惚れたら最後。
「絆がタバコ吸うの初めて見たかも」

「そうだっけ?ああ、確かにそうかもな」

「夢とおんなじ匂いする」



琥珀のその声はひどくさみしげだった。

ちらっと彼女の横顔を見つめると落ち込んでいるようにも見える。

赤信号に差し掛かった。ふと琥珀の鼻のあたりを眺めていた。



「……そういやこれアメスピの8ミリだな」

「うん、懐かしいや」



無理に笑ってみせた琥珀は、引きつってうまく笑えないことに気がついて顔を伏せた。

赤い光に照らされる顔は次第に悲しげに歪んでいく。



「ダメだなぁ私。ごめん、新年からこんな情緒不安定で」



目元を押さえて上ずった声で謝る彼女に、空いた方の手を差し出した。



「何?」

「ん、手握っとけ。
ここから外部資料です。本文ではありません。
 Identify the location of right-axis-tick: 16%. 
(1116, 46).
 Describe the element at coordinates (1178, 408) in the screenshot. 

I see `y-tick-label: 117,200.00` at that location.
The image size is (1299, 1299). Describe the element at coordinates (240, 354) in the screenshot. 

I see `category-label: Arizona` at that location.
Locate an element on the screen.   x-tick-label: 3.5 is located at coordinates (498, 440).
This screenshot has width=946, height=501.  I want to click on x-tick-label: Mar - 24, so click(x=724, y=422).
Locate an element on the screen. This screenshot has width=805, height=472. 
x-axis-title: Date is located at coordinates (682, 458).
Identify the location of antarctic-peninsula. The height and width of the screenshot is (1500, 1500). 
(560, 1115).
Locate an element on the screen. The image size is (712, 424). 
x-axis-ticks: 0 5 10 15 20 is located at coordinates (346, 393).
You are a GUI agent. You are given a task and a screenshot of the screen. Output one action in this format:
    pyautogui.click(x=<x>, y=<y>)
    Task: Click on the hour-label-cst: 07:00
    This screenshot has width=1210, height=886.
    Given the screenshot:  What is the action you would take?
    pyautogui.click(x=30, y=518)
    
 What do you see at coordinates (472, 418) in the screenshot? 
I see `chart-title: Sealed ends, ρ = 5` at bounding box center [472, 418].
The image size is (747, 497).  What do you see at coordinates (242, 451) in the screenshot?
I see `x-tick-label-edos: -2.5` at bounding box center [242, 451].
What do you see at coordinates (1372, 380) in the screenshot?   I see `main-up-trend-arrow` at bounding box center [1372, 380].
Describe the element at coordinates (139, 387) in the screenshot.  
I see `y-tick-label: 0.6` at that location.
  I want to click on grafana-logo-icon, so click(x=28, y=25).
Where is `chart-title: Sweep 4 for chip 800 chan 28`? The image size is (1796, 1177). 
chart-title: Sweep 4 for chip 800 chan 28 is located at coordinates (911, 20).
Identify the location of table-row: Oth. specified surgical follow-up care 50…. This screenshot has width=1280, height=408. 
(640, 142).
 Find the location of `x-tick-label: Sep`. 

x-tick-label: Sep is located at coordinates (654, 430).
ちょっとは落ち着くかと思って」

「うん……ん?」



そのタイミングで青信号に代わったので車を前進させると、首をひねってこっちを見つめてくる。



「絆、なんで笑ってるの?」

「あー、顔に出てたか。
弱いとこ見せてくれるくらい、俺に心開いてくれてるんだと思ったら嬉しくてつい」

「ほんと?……迷惑じゃない?」

「迷惑なわけあるか。ぶっちゃけると、どんな琥珀も俺にとっちゃ可愛くてたまらねえよ」

「とどのつまり変態だよね」

「あ?」

「わーごめんなさい許して」

「棒読みやめろよ」



ツッコミに「へへっ……」と笑った琥珀。

それだけの仕草を愛おしいと感じるのは後にも先にもこいつだけだろうと、俺は煙草を咥えながら笑った。